Killing life-saving rivers  


FE Team | Published: February 02, 2018 22:21:14 | Updated: February 04, 2018 22:12:03


Killing life-saving rivers  

Now that the cabinet ministers express their helplessness in resisting the river polluters, the orgy of killing the rivers around Dhaka seems to be completing its full cycle. People have long been in an eager wait for the start of a remedial action, if not a foolproof one. Repeated pledges and inaction kept the hope flickering. Now the authorities have made it unequivocally clear that the polluters and grabbers of Dhaka's rivers are formidably powerful. And that they are helpless -- meaning they cannot do anything to stop them. A government is redoubtably powerful in the developing countries. No other power can supersede it. Finding the members of such an institution hamstrung by external constraints triggers the age-old suspicion of collusions, those struck between unscrupulous elements.

Apparently, the residents of Dhaka and the suburbs have been consigned to a pool of fetid waters comprising four of its surrounding rivers. These have been in their death throes for over a couple of decades. Grabbing of their banks by developers, reckless pollution caused by industrial units and illegal factories and dumping of solid waste are to blame. The bleak sagas that have begun surfacing are now those of the Shitalakhya, the Turag and the Balu. Requiems for the Dhaleshwari and the Bangshi have also begun filling the air. The tales of all the six rivers have one thing in common: the process of their man-induced death has long been in place. With a section of polluters and grabbers becoming increasingly reckless and desperate on being backed by corrupt elements in the administration, the deterioration process goes on. Against this backdrop, the news of the completely untreatable state of the Buriganga water is hardly surprising.

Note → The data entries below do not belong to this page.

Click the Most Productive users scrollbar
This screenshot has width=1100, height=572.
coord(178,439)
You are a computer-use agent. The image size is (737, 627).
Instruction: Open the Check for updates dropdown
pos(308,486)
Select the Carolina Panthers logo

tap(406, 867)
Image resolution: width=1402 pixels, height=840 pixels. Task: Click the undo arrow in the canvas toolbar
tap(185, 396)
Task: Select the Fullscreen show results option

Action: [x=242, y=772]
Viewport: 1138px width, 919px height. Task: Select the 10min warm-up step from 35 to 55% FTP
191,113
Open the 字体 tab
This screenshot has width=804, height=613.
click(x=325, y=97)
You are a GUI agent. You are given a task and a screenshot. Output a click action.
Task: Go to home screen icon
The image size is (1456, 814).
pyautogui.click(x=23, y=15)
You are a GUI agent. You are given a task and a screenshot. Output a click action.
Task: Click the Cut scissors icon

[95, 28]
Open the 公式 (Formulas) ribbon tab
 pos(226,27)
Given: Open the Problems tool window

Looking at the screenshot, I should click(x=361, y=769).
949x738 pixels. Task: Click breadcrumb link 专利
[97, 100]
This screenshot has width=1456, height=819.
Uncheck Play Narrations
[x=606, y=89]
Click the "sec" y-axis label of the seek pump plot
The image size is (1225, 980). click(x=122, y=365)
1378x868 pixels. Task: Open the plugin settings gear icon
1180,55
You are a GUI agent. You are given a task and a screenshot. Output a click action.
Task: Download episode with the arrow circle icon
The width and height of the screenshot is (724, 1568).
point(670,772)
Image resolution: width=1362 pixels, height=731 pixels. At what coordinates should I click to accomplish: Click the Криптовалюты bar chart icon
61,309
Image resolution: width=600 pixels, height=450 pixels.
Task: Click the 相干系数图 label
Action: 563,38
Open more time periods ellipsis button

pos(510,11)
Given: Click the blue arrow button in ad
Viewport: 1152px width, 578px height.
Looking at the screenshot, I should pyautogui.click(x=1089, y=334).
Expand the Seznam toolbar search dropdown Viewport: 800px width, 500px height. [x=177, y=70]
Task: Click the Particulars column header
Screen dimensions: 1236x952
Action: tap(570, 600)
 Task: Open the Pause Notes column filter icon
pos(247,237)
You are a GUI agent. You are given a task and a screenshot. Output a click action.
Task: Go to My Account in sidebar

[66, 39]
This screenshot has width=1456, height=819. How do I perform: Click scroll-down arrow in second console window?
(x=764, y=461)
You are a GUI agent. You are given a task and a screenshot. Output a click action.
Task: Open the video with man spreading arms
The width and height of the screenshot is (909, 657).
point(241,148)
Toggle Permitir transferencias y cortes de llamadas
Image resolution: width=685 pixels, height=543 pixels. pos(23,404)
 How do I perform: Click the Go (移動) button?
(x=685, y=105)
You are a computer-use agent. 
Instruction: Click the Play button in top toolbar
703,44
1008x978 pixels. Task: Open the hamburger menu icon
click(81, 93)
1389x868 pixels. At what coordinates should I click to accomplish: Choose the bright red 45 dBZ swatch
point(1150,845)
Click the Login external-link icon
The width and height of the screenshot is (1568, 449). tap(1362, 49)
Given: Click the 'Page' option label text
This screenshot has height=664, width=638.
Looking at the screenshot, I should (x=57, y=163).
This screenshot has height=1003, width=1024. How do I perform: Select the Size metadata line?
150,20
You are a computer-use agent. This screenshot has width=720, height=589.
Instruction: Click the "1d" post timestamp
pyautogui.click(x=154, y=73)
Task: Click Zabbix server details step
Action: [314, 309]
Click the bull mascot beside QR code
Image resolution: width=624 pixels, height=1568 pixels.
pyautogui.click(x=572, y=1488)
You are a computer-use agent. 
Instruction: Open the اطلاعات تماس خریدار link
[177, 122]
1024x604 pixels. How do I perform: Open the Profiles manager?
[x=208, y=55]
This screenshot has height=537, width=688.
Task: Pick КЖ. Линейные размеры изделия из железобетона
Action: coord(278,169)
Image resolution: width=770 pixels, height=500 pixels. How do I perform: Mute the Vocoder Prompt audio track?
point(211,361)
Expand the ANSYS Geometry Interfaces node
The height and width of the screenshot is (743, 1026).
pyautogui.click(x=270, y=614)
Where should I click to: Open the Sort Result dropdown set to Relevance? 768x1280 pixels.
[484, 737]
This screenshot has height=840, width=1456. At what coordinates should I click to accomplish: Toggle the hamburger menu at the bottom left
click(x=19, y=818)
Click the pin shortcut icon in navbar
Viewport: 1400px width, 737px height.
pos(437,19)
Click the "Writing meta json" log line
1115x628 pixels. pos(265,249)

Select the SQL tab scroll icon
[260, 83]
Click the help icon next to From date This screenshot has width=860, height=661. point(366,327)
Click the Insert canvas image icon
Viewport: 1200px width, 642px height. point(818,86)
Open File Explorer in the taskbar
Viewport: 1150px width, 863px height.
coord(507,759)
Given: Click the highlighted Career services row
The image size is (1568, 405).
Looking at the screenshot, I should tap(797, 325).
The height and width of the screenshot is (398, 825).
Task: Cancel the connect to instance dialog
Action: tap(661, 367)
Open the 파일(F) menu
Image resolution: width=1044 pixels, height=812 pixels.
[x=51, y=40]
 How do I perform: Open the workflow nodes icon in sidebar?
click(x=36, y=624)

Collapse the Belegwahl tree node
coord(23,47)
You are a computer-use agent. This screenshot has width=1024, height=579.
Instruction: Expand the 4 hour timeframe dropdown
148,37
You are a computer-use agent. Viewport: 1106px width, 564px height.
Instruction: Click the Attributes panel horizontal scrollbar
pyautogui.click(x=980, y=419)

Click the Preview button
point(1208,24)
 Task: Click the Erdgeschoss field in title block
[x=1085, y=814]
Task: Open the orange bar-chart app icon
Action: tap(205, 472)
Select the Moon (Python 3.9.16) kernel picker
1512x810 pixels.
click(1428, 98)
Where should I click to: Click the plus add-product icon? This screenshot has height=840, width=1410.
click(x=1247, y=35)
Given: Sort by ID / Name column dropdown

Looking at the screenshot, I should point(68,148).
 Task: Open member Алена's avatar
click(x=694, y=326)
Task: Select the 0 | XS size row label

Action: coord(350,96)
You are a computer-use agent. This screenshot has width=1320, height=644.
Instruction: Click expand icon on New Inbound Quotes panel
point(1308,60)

The blasé attitude of the authorities concerned and the entries of new-generation river killers might soon emerge as the last nail in the coffin. The underlying message is that if the rivers close to Dhaka and in the surrounding areas vanish, the capital will also die out. At the same time, all grand ambitious projects for the fast-rising metropolis will come to naught. Successive governments do not fail to express their concern over the Buriganga's deterioration. Nor do they lack in their pledges to save the dying river. Depressingly, these banal exercises do not materialise into any visible action.

The hard times that have befallen the rivers around Dhaka can in no way be glossed over. It's time to realise that choking a river is, in effect, like choking the human attainments and their prospects on its banks. The country has already begun witnessing it. The capital's ground water level has long fallen to an alarming level, with surface water, mostly available from the rivers, receding further down. In short, the mindless killing of Dhaka's rivers is set to return to the city and its outlying regions with vengeance. Time for a way out is not yet over. It calls for honest intent and a sense of mission. By effectively implementing the existing river saving laws, coupled with putting into operation the provisions for punishing the polluters and encroachers, the nation can avail of an escape route. But rhetoric and doublespeak ought to be erased from the river episode.